Matt closed his eyes and exhaled a shaky breath.

There was definitely something more going on than any of them had ever had the chance to see—before now, before him.

Did Cíar know?

If he had, Matt suspected he’d never said anything outright. Maybe it hadn’t been as bad back then.

Or maybe Cíar was the only reason she was still alive all these centuries later.

He might have put some kind of bug in Phelan’s ear, or in his sister’s—might have quietly done something that got them to leave her alone.

Hell. Maybe Cíar mac Dúbhshláin had convinced them to give her a pass back then. Maybe that was why Phelan—or any of his allies—had never really made a concerted effort to kill her.

I could be wrong—but I could be right, too.

“Hell,” he breathed, starting to move faster. The hall was just about as dark as it looked, but he could see a light ahead and to the left—probably a corner. He thought he could hear her beyond that corner, hoped it was her he heard beyond that corner.

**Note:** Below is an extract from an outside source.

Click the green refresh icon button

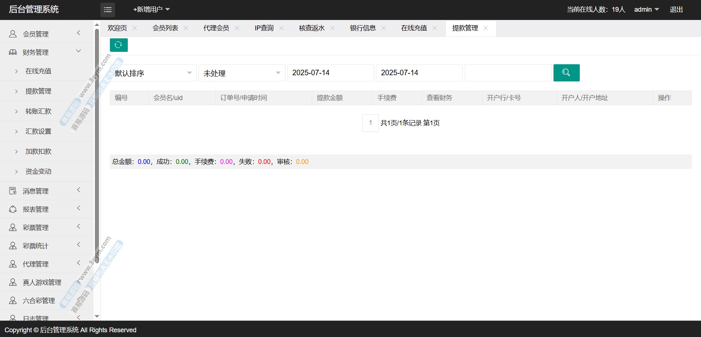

There was nowhere else she could have gone, logically speaking.

Then again, I quit living in a world where only logical things happened a long time ago.

“Hec—” he stopped short of saying her name as he came to the corner and caught the barest sound of voices.

Someone else was there and talking to Hecate.

Who?

He pressed his shoulder against the corner, brows knitting as he strained to hear the conversation he wasn’t a party to but wanted to hear anyway. One voice was unmistakably Hecate’s. The other felt familiar, though he couldn’t quite place it.

“You haven’t been answering,” the voice he couldn’t place said. It was smooth, like stones polished by the sea, but there was an almost purring undertone to it, one that made the hair stand up on the back of his neck and set a growl rising in his throat. There was something very, very wrong, he knew it down to his bones.

Whoever was talking to Hecate was someone he already didn’t like one bit.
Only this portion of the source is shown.